◆ **The problem**
The lines to return are those from the line holding "How do I perform: Click" through the last line of the entries below, both included, written exactly and without pictures.

◆ **Recorded data**
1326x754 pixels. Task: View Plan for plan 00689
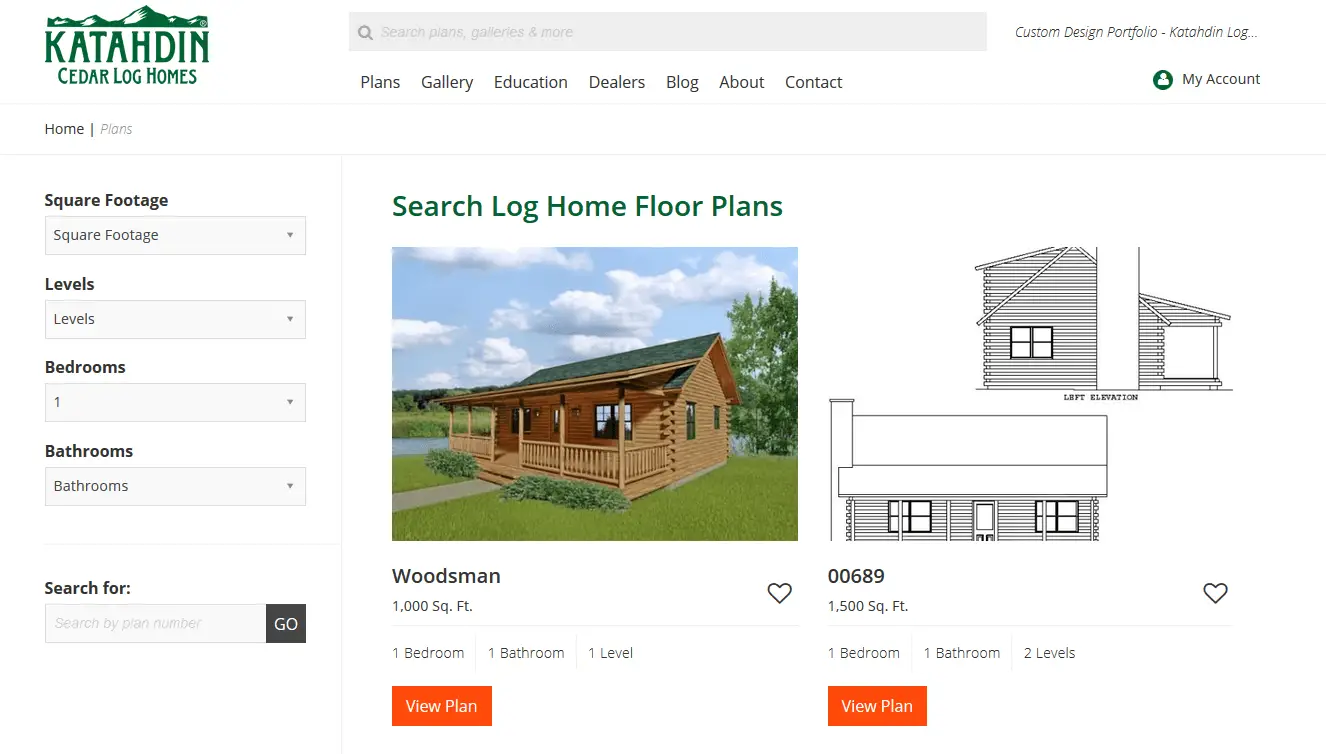pyautogui.click(x=877, y=706)
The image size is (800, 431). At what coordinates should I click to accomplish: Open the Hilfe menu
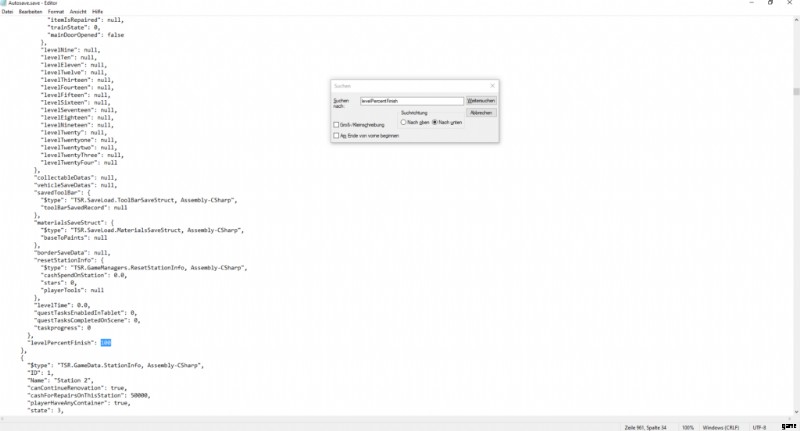98,11
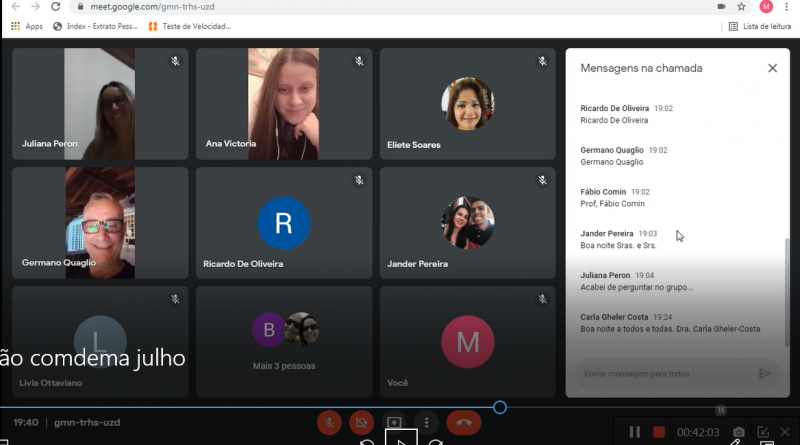Open Teste de Velocidad bookmark

click(189, 26)
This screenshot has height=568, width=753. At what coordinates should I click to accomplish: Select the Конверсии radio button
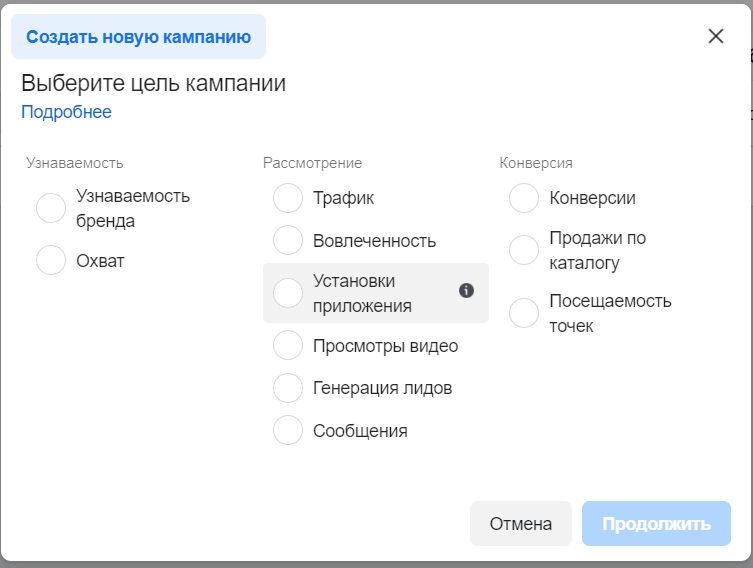[x=524, y=198]
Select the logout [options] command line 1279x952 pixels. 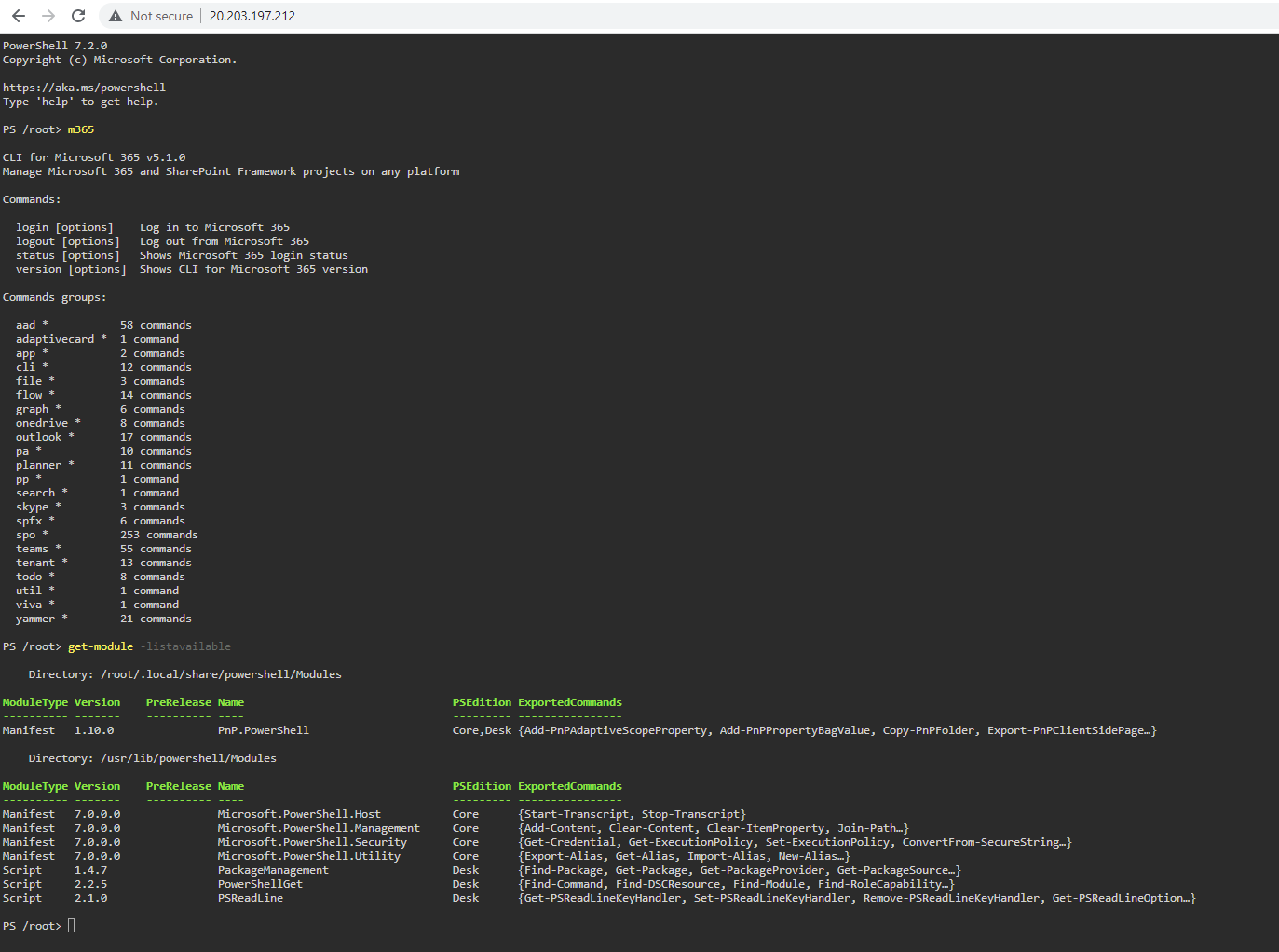67,240
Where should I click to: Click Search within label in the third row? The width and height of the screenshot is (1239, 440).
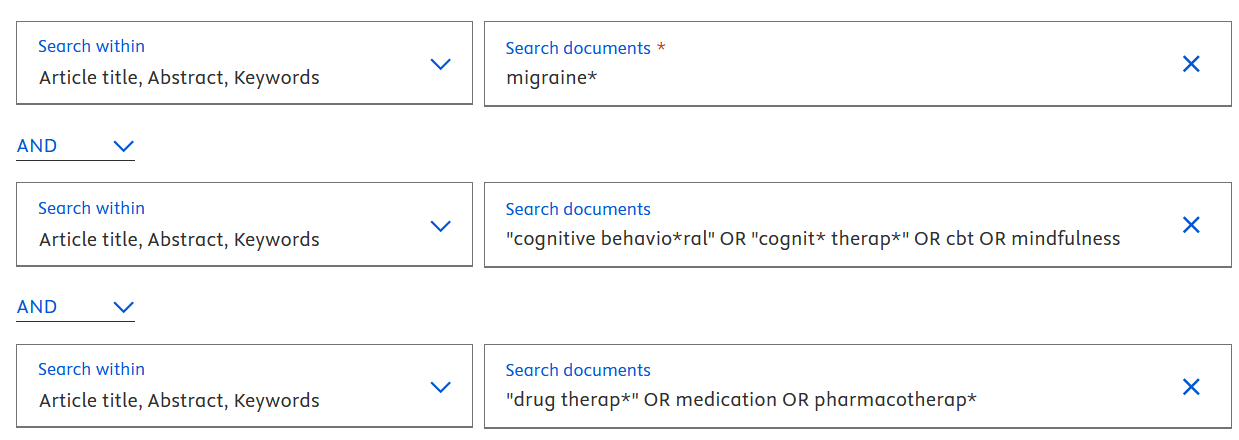pos(91,369)
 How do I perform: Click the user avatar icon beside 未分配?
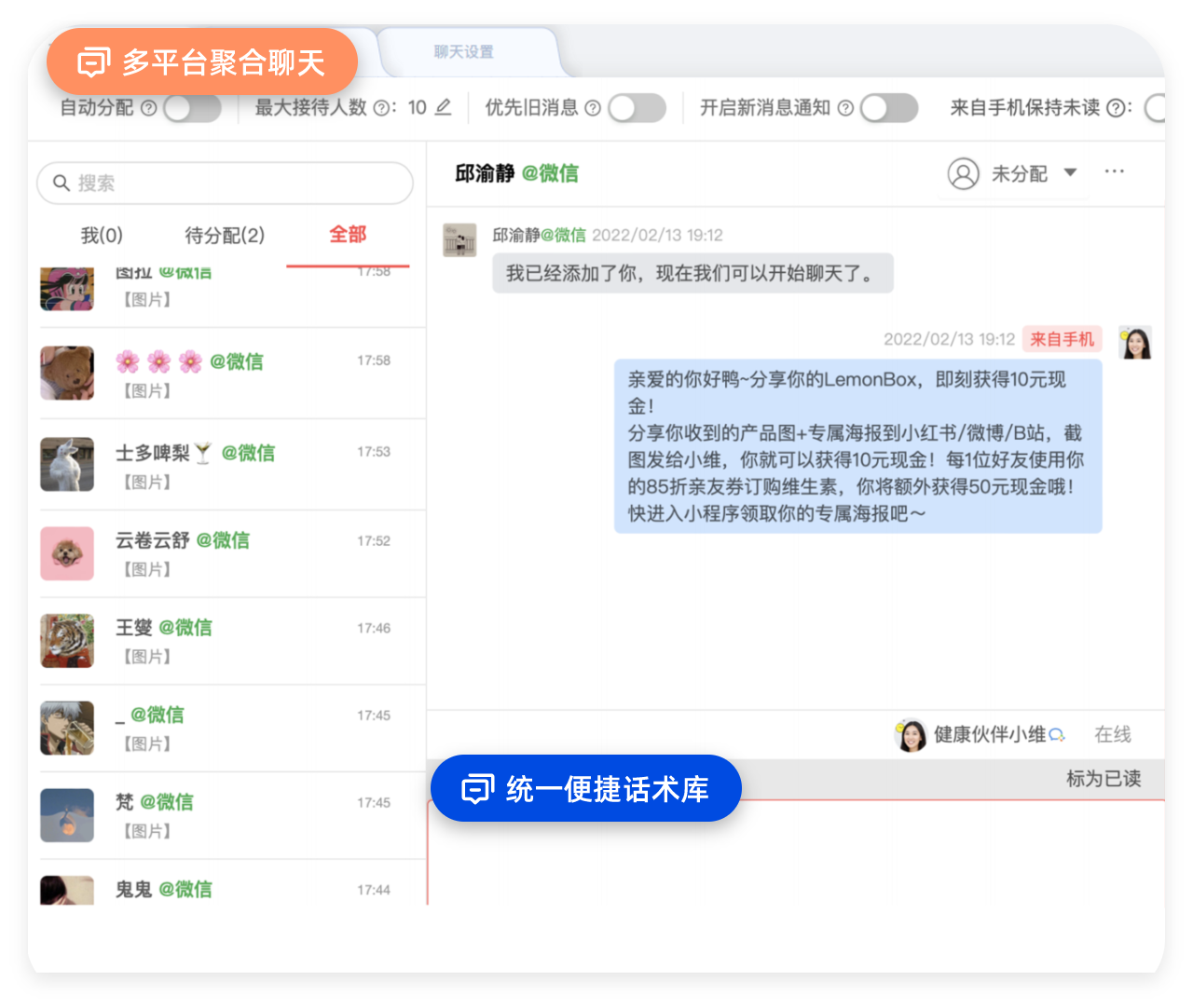963,173
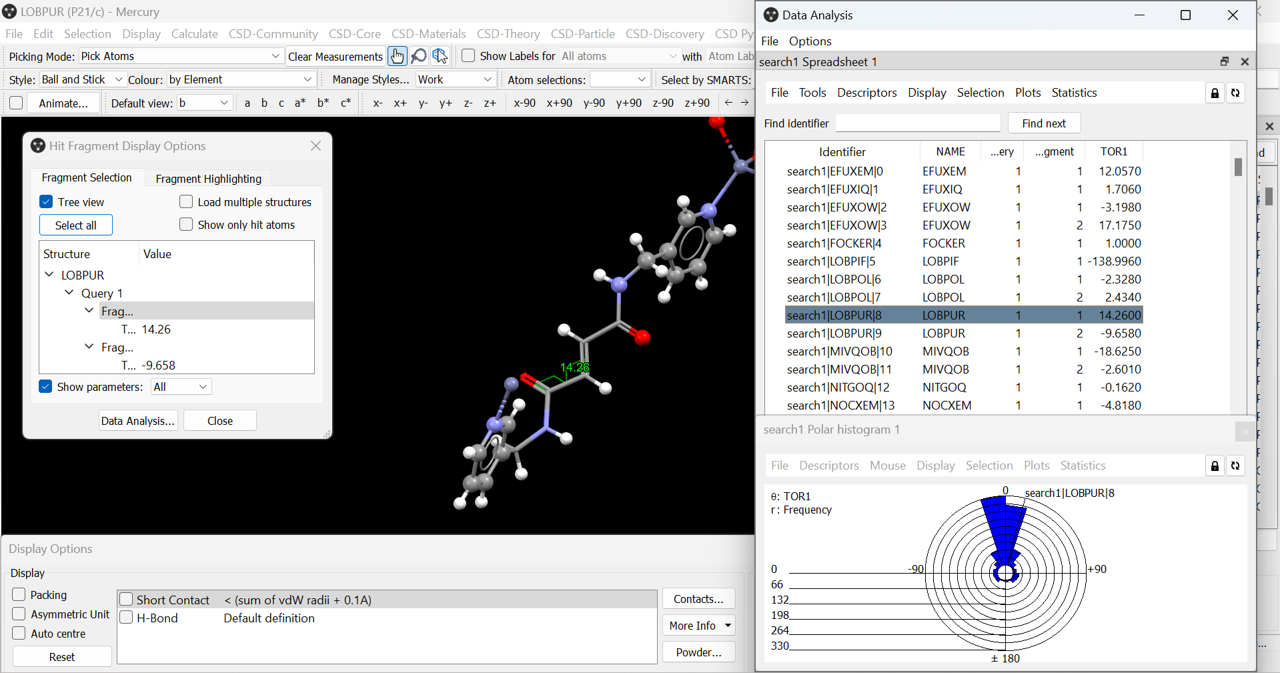Click the lasso-cursor picking mode icon
Viewport: 1280px width, 673px height.
pyautogui.click(x=440, y=56)

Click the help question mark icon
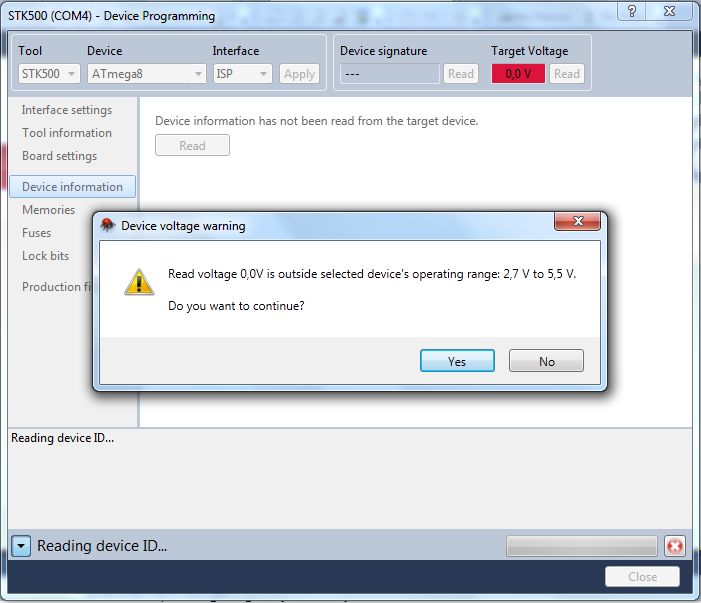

◆ **Task result**
 How do I perform: Click the user avatar icon beside 未分配?
963,173
Click the lasso-cursor picking mode icon
Viewport: 1280px width, 673px height.
pyautogui.click(x=440, y=56)

Click the help question mark icon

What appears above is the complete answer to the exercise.